African musical treasure trove goes online

More than 80 years ago Hugh Tracey made his first recordings of African music and earned himself a reputation as a madman who sallied into the bush with people playing drums.

That was in 1929, today his unique archives have been digitalised and used as teaching aids in two new school textbooks, realising his life dream of preventing the music from dying out.

The International Library of African Music (ILAM) is made of up recordings on 78 rpm discs and magnetic tape. Its contents amount to a running time of six months, gathered from what is now Zimbabwe throughout southern and eastern Africa and the Democratic Republic of Congo.

The Tracey collection is housed at the Rhodes University campus at Grahamstown in South Africa and is the most important archive of its sort in Africa.

The thousands of hours of music include village ensembles, royal court music, drumming, voices of great beauty; all saved from almost certain disappearance during expeditions carried out until the 1960s in scarcely imaginable circumstances.

"There was dust, there were mosquitoes that would go under the tape," recalled Tracey's son Andrew, who has continued his father's pioneering work by preserving and transcribing the collection.

"He travelled around with three vehicles and used a diesel generator which was noisy and that had to be put 100 metres (yards) apart," said Andrew Tracey, himself an ethnomusicologist and teacher.

Now 78, he has passed on the work to Diane Thram, an American who looks after the archive, entirely digitalised since this year, and the 8,000 photographs of the collection.

The public can have access to more than 260 CDs, classified by region, instrument, decade -- among them royal music from Uganda, string ensembles from Kenya, Pygmy spiritual chants, miners' dances, or colonial big bands to name but a few.

Hugh Tracey, who was born in 1903 and died in 1977, was a collector of genius, curious enough to record early jazz or guitar music hits in the 1950s, a decisive decade when Africa started undergoing the changes of a rapid urbanization.

_Information given_
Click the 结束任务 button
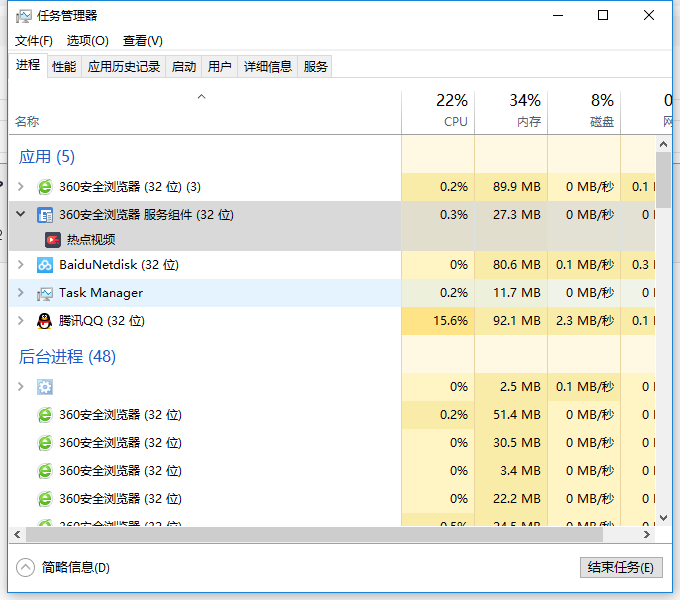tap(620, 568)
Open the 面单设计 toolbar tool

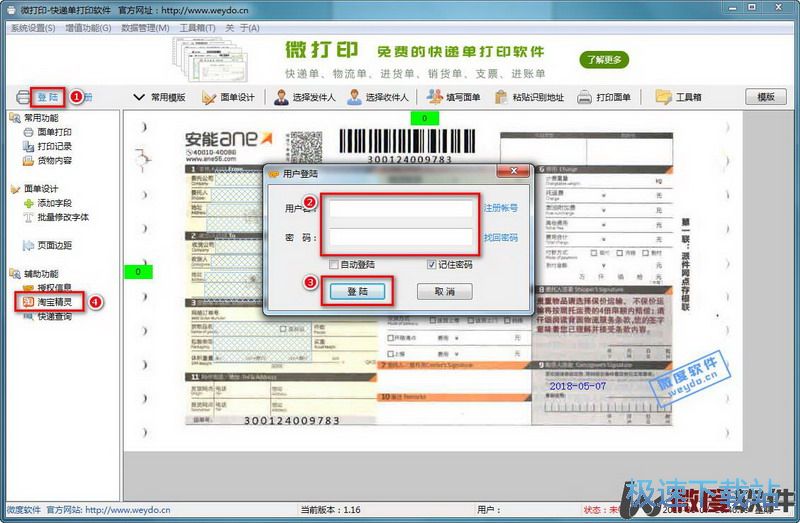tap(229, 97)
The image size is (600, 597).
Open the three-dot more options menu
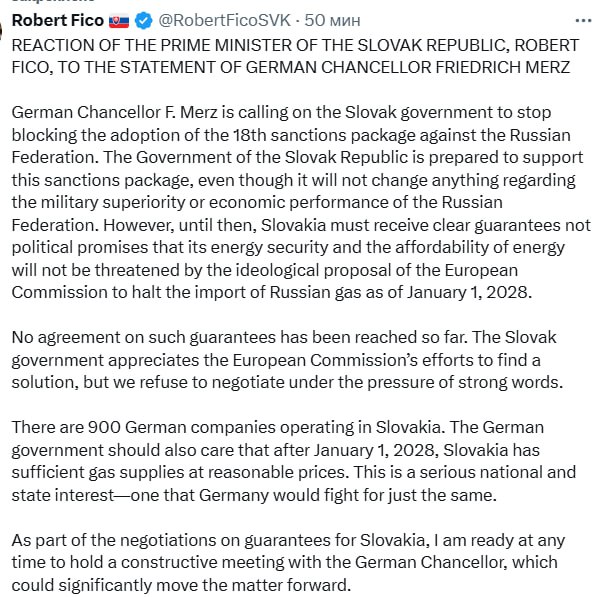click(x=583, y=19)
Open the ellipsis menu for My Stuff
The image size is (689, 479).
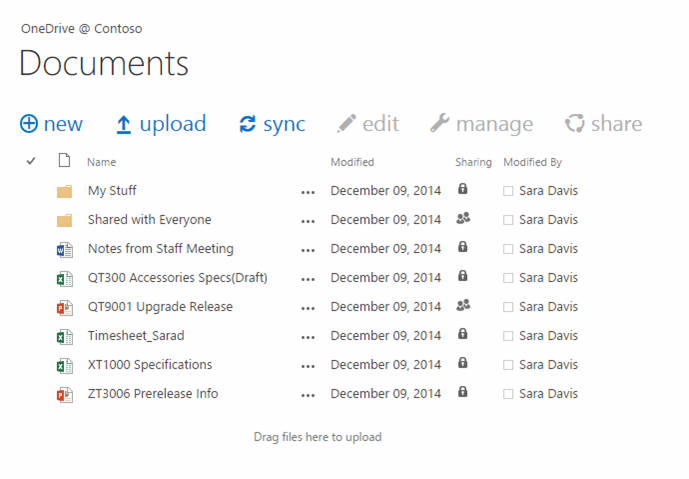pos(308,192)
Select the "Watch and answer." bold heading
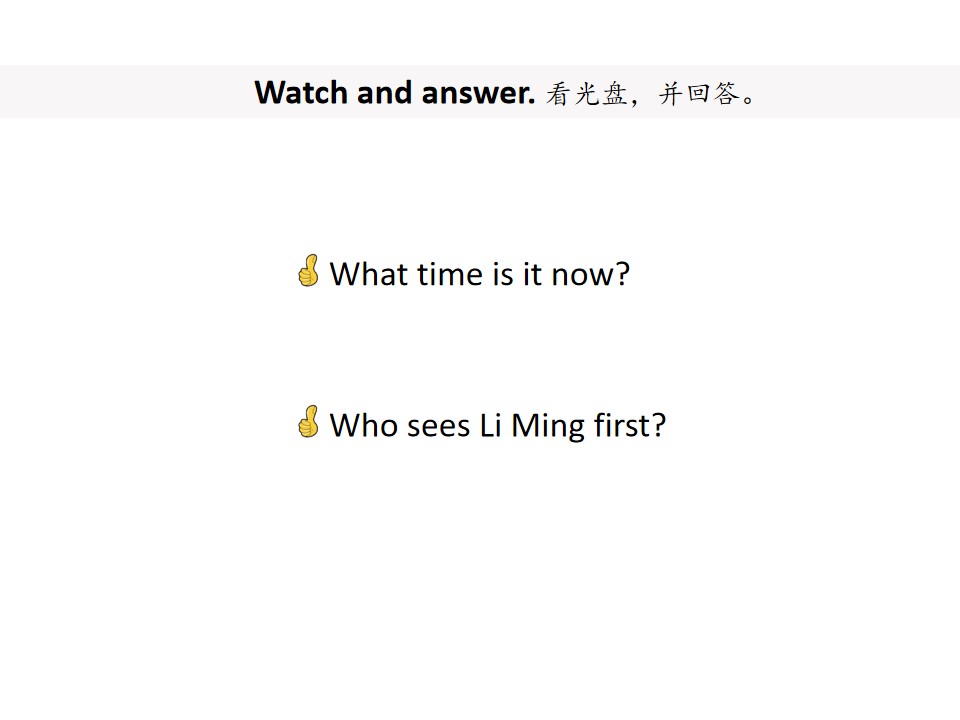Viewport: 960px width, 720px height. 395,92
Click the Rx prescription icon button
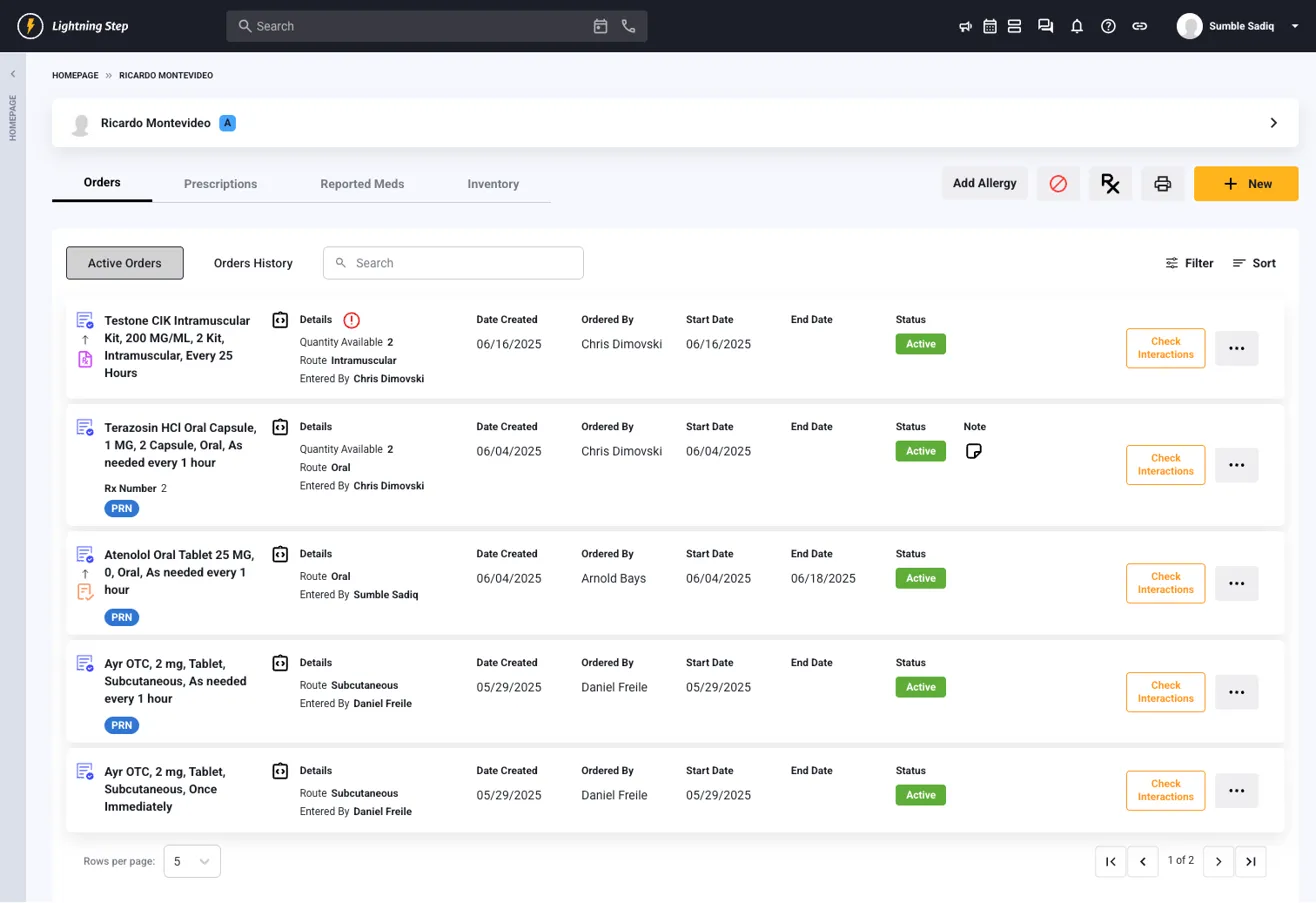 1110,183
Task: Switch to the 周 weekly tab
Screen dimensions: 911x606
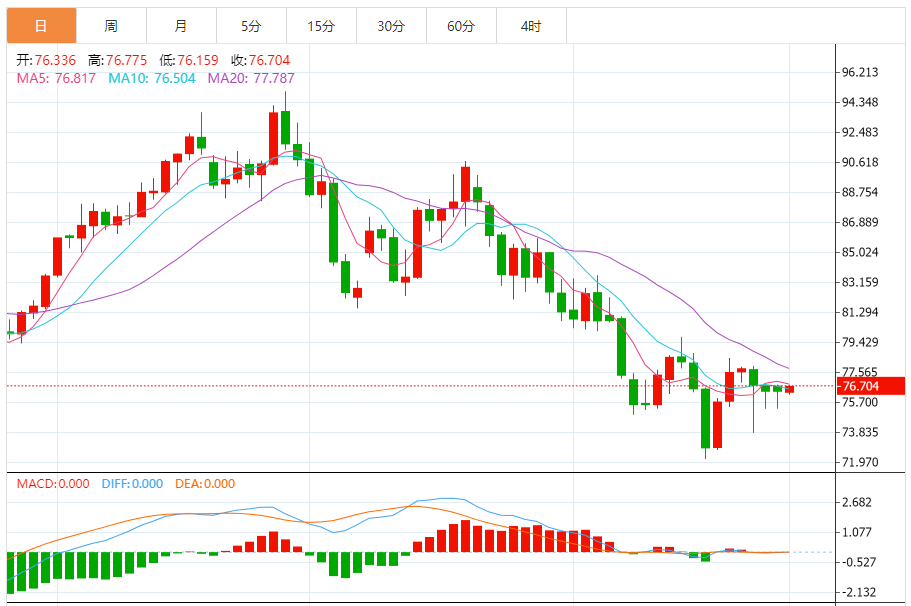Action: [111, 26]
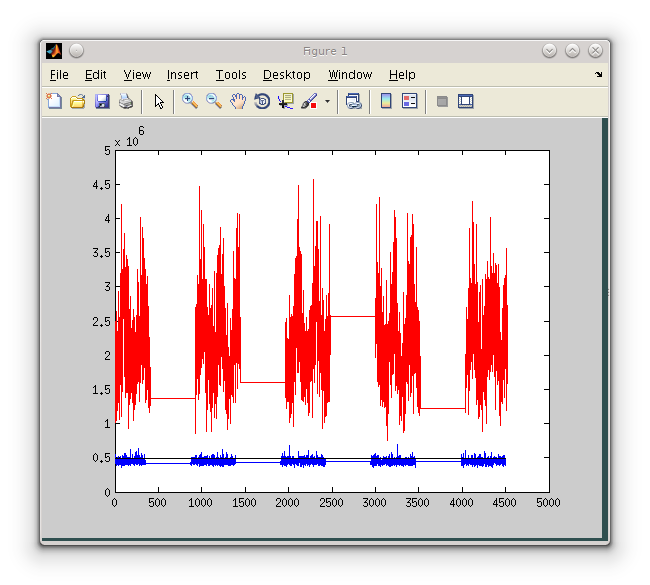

_Your tasks_
a: Reproduce the passage in the article on Hugh Tracey's recordings from "More than 80" up to and including "from dying out.".
b: For each statement, say yes or no according to whether it agrees with the article on Hugh Tracey's recordings, and quote the words of the article that decide it: (i) The Tracey collection is kept at the Rhodes University campus in Grahamstown. (ii) Hugh Tracey made his first recordings of African music in 1939. (iii) The public can access more than 8,000 CDs from the collection.

_Answers for the tasks_
a:
More than 80 years ago Hugh Tracey made his first recordings of African music and earned himself a reputation as a madman who sallied into the bush with people playing drums.

That was in 1929, today his unique archives have been digitalised and used as teaching aids in two new school textbooks, realising his life dream of preventing the music from dying out.

b:
(i) Yes: "The Tracey collection is housed at the Rhodes University campus at Grahamstown in South Africa"
(ii) No: "That was in 1929"
(iii) No: "The public can have access to more than 260 CDs"